If you’re reading this, I’m sorry that someone has wronged you. Whatever the situation, no matter how angry you are and regardless of what has happened, forgiveness will make you happy. Forgiveness is an essential life skill. It gives you the freedom to take back control on your life so why is it so hard? Here you will find everything you need to know about forgiveness and how you can forgive a friend.
What is forgiveness?
Forgiveness is accepting the reality of what happened and finding a way to resolve it. It is really important to remember that forgiveness is something you do for you. It is not a sign of weakness but a sign of ultimate strength. By achieving forgiveness you have made peace with the reality of what happened and are ready to let it go.
But why is forgiveness so hard?
Forgiveness is hard because you have a lot of emotion attached to what happened. When you apply negative emotions to something it makes it a lot more powerful in your mind. Your anger may lead you to want to get retribution, revenge and to feel back in control. In some situations you may be enjoying not forgiving someone and using it to feel superior over someone else’s mistake. The adrenaline the anger provides can be addictive, you may be self-identifying as a victim or you’re afraid that by forgiving you have to re-connect with the other person.
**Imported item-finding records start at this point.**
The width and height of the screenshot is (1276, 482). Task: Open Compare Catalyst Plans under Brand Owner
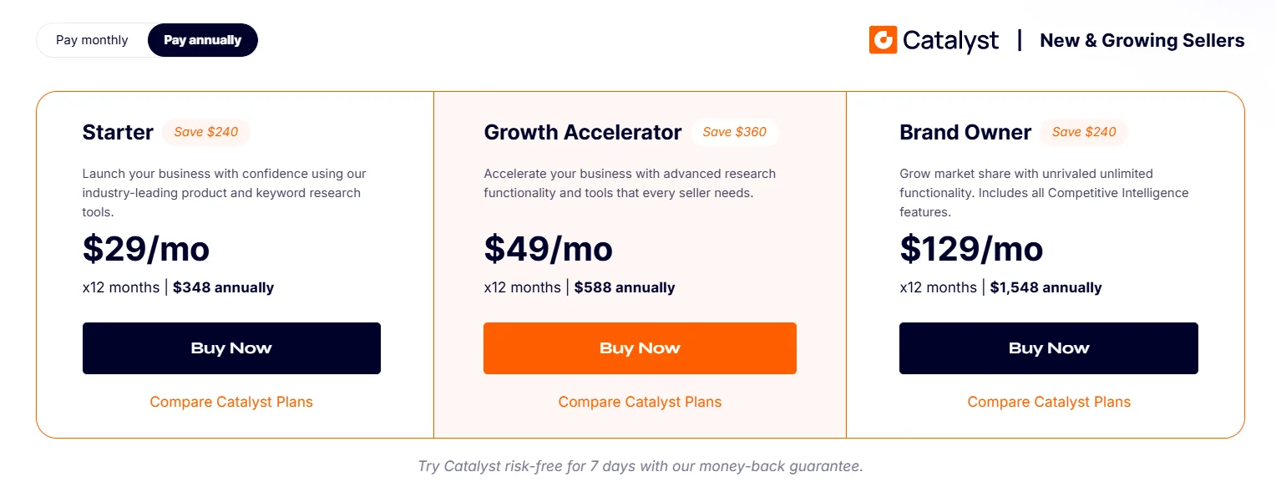1048,402
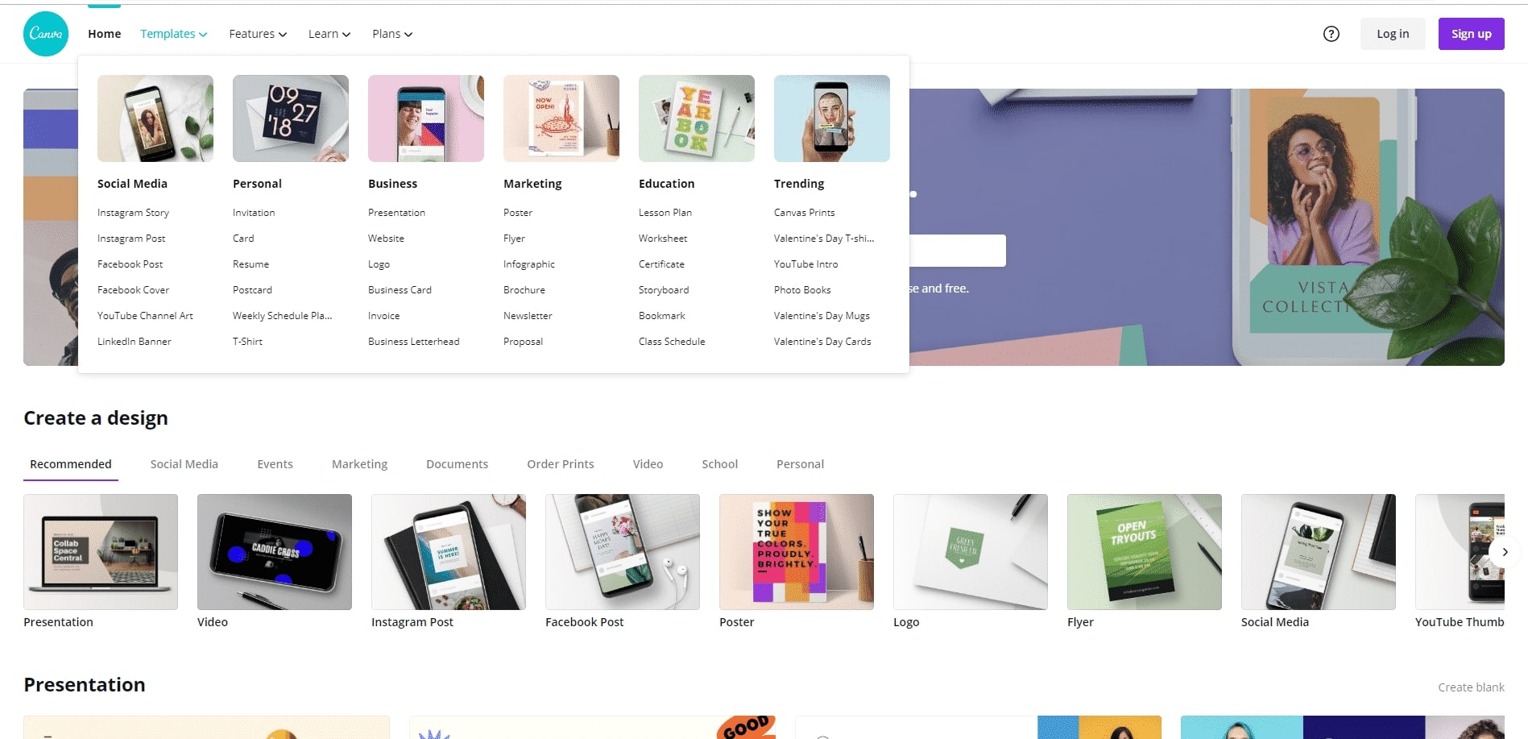Open the Logo design thumbnail
This screenshot has width=1528, height=739.
click(971, 552)
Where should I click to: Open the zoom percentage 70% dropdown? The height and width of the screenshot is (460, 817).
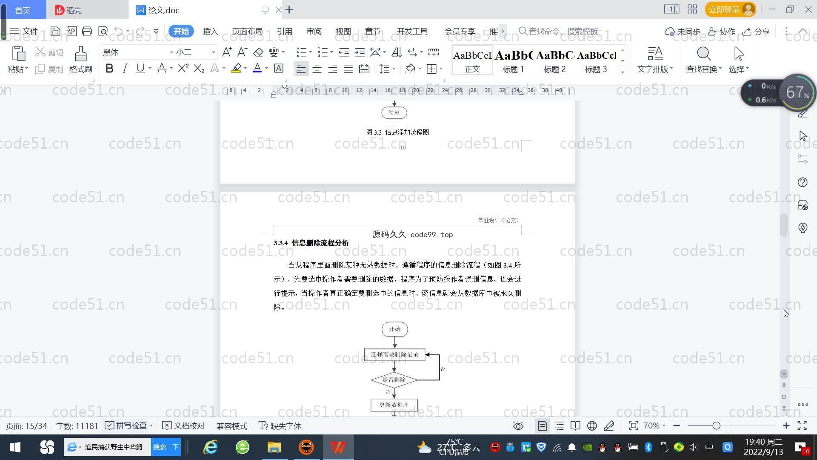click(x=654, y=426)
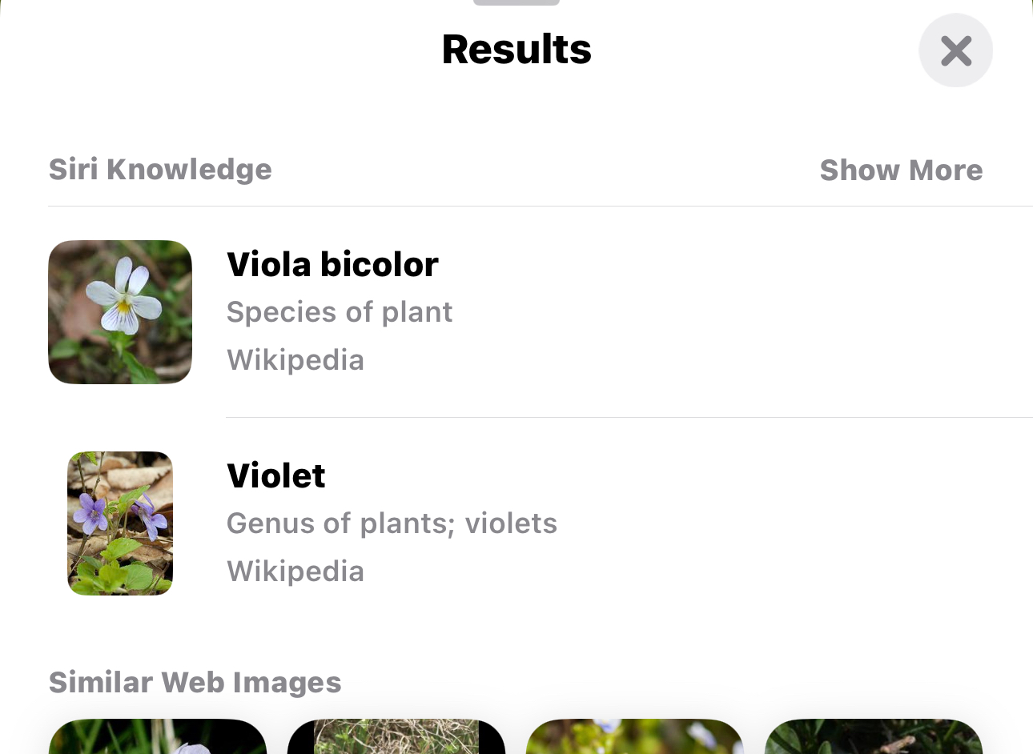Tap the Results title
Screen dimensions: 1033x754
(517, 50)
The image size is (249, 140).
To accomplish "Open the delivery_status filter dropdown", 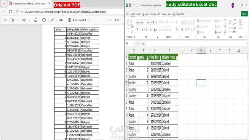I will [177, 58].
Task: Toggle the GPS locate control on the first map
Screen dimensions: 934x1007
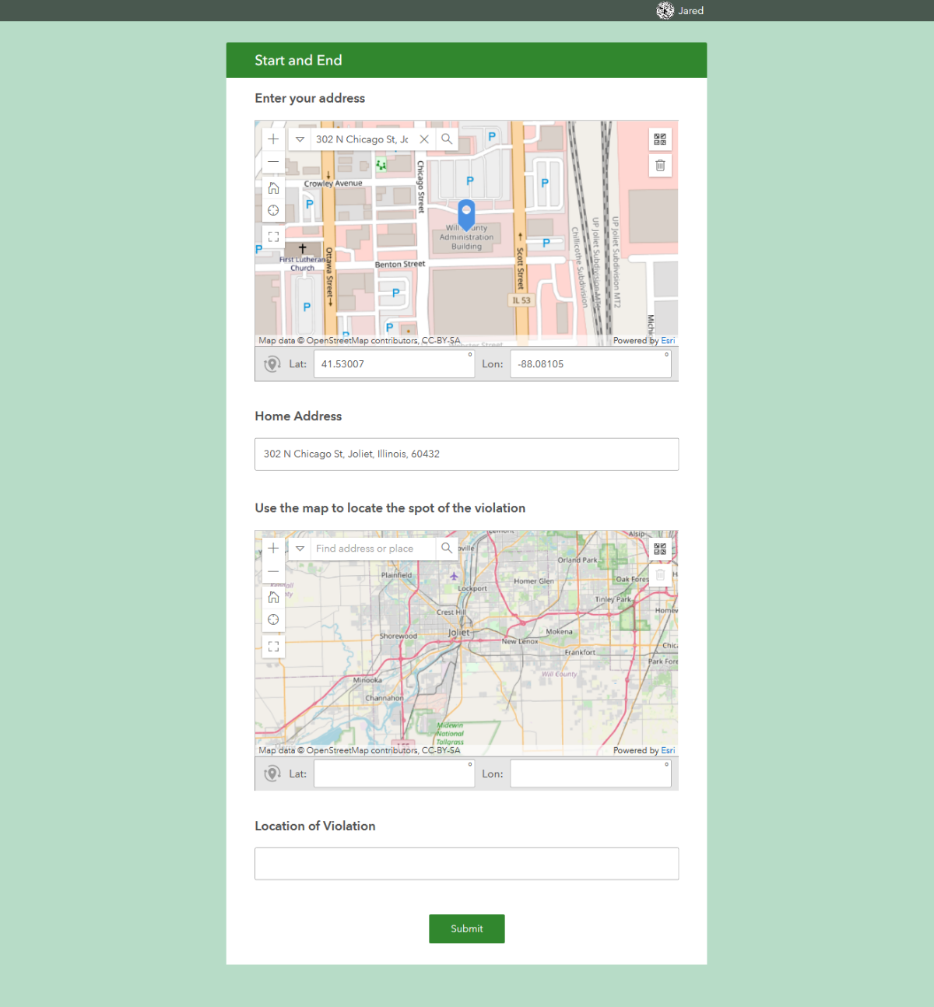Action: point(273,210)
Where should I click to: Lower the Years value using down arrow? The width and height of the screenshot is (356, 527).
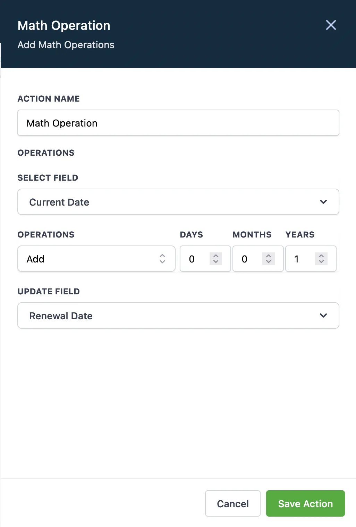tap(321, 262)
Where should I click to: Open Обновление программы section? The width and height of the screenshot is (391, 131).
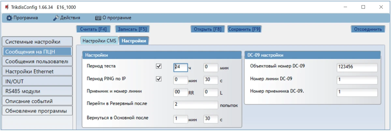(36, 111)
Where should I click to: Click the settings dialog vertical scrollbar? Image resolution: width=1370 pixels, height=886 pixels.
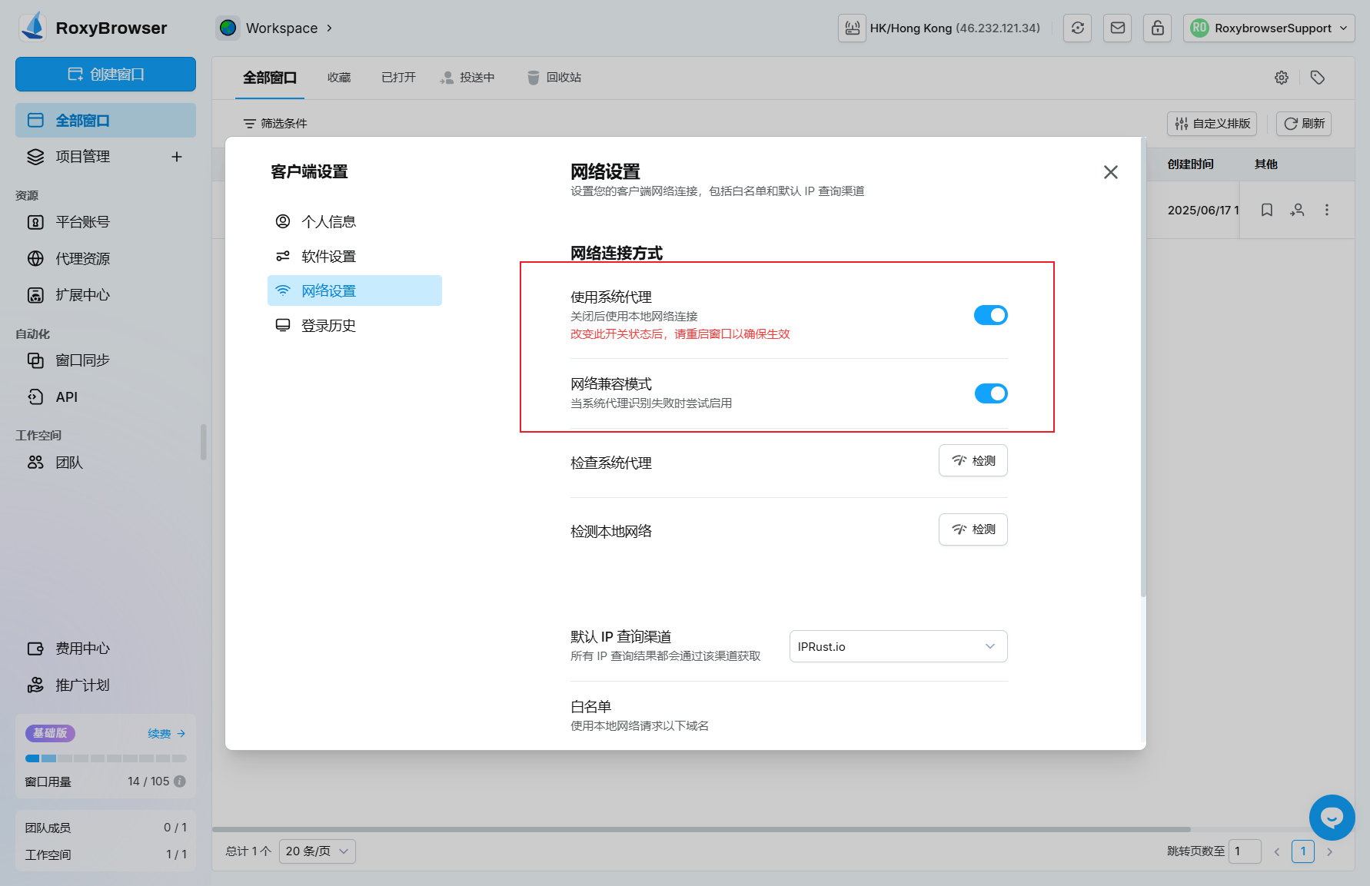(x=1143, y=369)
Important things to remember about forgiveness:
- Forgiveness is something you do for you, not for anyone else
- Forgiveness does not mean you are saying the reality was acceptable
- You don’t have to tell the other person they are forgiven it can be a personal thing for you
- Of course you will have feelings still about the situation but forgiveness will help to ease them
- It doesn’t mean you have to forget the reality ever happened
- It doesn’t mean the person you are forgiving has to be in your life
- Negative experiences and people are necessary to encourage us to learn, grow and be the best version of ourselves
How do I forgive my friend?
Achieving forgiveness takes patience and work. It may or may not happen overnight but the end result will leave you feeling wonderful and ready to move on with you life.
Step 1: Accept the reality for what it is (don’t escalate it any further!)
The first step is to accept the reality of the situation. This is just the reality of what happened nothing else that you may have escalated it into in your mind – we are all guilty at times of making things seem worse than they were. Accept what happened, how you felt and how you were impacted.
Step 2: Learn & grow – (you’ve got this!)
Acknowledge the growth you experienced as a result of what happened. Did you learn about yourself, your needs and your boundaries? Even in really crap situations it is great to try and take a positive outcome from it, no matter how hard it may be. Use your emotion as a driving force to be a better person yourself.
Step 3: Think about the other person (ew!)
By considering why the other person acted like they did may give you some confirmation of the situation (this does not mean that you are condoning the behaviour). Are they flawed, did they act from limited beliefs or what need were they trying to meet? Although this is really hard, this will help you to see the situation from a different point of view. The situation will be a reflection of the other person not you.
Step 4: Decide to forgive & move on
Decide to forgive and move on with your life. Don’t be defined by your past but do use it to grow and be determined to live a better life because of it. It is completely up to you whether you tell that person if they are forgiven or not, but forgiveness should come from a place where you do it for you and no one else. Create peace within yourself. If you decide to forgive someone and remain friends, don’t bring up the situation again. Leave it in the past.
If you’re reading this and have someone to forgive…now is the time. By forgiving you are letting go of any grievances and judgements and allowing yourself to feel better. Release those negative emotions and gain a positive outlook. The best revenge towards someone that has wronged you is to live a happy life.